As you may remember from a previous post, I committed myself to writing 2,000 words every day for this blog. Because that’s how empires are built, in my mind: 2,000 words at a time.
Today, I will probably fail at that. It is 11:54 pm, I am two beers deep, and I have written only what you’ve read so far. So technically, I will fail to hit my word count for the day.
Of course, I have a list of excuses for why I shouldn’t be held accountable for my failure. Yesterday, I discovered a leaking pipe outside my house, so I spent most of the day today trying to fix it. Of course, including the two trips to the hardware store (due to fuck ups – never use plumber’s putty), the task only took about two hours to complete. But it also included a hefty amount of feeling sorry for myself, worrying myself sick over how much my water bill will be for the month and how much I would have to pay a plumber come Monday, and being a little snippy with my boyfriend due to my stress levels.
So I burned a day doing something that was relatively simple.

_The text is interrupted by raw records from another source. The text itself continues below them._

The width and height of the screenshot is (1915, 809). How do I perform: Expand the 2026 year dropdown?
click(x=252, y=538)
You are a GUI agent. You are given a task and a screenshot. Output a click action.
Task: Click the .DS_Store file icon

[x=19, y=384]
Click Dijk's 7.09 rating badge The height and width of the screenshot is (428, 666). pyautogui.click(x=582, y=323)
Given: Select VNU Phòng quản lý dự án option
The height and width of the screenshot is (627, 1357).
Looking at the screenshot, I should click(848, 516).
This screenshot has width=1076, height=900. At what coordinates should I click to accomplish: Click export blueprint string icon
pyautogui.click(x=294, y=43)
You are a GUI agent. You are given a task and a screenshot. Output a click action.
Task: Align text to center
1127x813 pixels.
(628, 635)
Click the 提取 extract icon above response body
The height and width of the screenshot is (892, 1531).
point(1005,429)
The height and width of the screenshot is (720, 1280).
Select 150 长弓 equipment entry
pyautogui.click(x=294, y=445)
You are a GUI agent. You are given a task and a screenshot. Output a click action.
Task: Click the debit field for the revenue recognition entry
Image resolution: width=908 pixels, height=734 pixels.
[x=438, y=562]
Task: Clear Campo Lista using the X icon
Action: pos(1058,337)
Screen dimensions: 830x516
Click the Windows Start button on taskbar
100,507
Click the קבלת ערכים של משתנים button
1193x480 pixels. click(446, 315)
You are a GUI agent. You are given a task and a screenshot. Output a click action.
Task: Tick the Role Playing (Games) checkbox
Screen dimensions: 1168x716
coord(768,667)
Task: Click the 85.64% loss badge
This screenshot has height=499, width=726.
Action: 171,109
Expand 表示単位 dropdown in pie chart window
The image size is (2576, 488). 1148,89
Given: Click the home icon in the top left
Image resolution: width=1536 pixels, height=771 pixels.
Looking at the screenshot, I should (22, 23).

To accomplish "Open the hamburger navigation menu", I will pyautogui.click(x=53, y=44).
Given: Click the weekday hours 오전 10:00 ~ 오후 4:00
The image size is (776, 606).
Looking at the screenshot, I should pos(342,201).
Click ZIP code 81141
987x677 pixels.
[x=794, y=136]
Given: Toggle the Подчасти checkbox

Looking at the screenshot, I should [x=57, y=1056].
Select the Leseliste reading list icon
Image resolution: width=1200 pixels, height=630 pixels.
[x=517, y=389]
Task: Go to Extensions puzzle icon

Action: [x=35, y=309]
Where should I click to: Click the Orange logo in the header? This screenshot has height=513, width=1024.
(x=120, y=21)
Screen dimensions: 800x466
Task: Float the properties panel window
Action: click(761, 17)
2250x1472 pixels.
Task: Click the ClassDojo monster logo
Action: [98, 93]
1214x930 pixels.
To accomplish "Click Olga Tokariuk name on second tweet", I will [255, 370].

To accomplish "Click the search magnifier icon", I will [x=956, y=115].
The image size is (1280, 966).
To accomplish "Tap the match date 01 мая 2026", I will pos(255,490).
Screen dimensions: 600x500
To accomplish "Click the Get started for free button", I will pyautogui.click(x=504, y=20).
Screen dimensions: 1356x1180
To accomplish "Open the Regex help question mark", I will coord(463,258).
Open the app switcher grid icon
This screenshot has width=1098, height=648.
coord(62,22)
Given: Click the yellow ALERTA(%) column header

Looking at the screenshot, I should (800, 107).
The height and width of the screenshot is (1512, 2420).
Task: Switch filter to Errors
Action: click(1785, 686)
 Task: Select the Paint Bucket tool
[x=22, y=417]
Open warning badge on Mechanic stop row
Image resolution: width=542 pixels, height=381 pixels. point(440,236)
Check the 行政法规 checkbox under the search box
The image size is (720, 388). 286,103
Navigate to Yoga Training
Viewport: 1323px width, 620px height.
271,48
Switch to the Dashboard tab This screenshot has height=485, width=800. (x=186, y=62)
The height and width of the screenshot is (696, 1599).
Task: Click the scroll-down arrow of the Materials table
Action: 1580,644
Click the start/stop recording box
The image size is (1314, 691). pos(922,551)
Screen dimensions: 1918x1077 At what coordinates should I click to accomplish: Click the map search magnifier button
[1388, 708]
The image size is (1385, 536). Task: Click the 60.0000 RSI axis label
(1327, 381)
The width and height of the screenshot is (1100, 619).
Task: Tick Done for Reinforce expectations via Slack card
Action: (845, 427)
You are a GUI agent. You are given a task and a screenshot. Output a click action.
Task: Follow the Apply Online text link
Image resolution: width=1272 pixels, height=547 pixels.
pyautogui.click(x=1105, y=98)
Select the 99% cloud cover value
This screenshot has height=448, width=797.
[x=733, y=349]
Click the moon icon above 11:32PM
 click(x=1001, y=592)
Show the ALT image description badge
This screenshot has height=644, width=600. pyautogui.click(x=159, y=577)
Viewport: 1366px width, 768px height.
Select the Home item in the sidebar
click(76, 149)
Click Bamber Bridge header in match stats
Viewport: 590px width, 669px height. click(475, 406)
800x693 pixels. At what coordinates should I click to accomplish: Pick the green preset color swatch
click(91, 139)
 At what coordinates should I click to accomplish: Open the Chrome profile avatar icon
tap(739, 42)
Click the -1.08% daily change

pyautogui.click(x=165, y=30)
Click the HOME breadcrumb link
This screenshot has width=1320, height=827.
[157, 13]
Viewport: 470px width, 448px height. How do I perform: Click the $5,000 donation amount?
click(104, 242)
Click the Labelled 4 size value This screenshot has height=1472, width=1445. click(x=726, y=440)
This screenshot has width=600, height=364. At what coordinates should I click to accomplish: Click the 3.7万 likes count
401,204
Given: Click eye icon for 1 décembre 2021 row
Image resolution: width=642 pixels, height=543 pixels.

To spin it as a positive, I learned a necessary skill for every homeowner that will likely save me a lot of money, not only in the short-term, but also in the long run. Maybe I’ll never need to hire a plumber again (HAH!).
But I have about a minute left until midnight, and I’m at 260 words, so I have officially failed in following through with my goal.
What’s more, it’s only been two days since I committed myself to writing 2,000 words per day, so I failed really quickly. Even more quickly than I have given up previously.
To make matters worse, I openly acknowledged that I desperately needed to start writing about three hours ago. I told my boyfriend that I needed to write. I told him about my 2,000 word count goal. I walked over to my laptop, logged into my blog’s dashboard, and… picked a new theme for my blog.
And then my phone buzzed because one of my friends commented on something I’d posted on Facebook.
And then I reached out to her because I hadn’t talked to her in quite a while and I missed her and I wanted to tell her I was pursuing my real estate license again (she’s also an agent, and we previously worked under the same broker).
And then I drove to Sonic to buy myself an Oreo blast. And then I showered.
You get the idea. I had time. I didn’t forget. I wasted a lot of time.
And I failed.
So I’m saying, “Oops.”
I could justify it. The first day of my commitment, I wrote 3,500 words. Yesterday? I wrote 7,700 words. I could easily give myself permission to skip today altogether because I was technically ahead, right? If this were NaNoWriMo, I’d already be 1/5th of the way through on day 3 and have plenty of room for failure.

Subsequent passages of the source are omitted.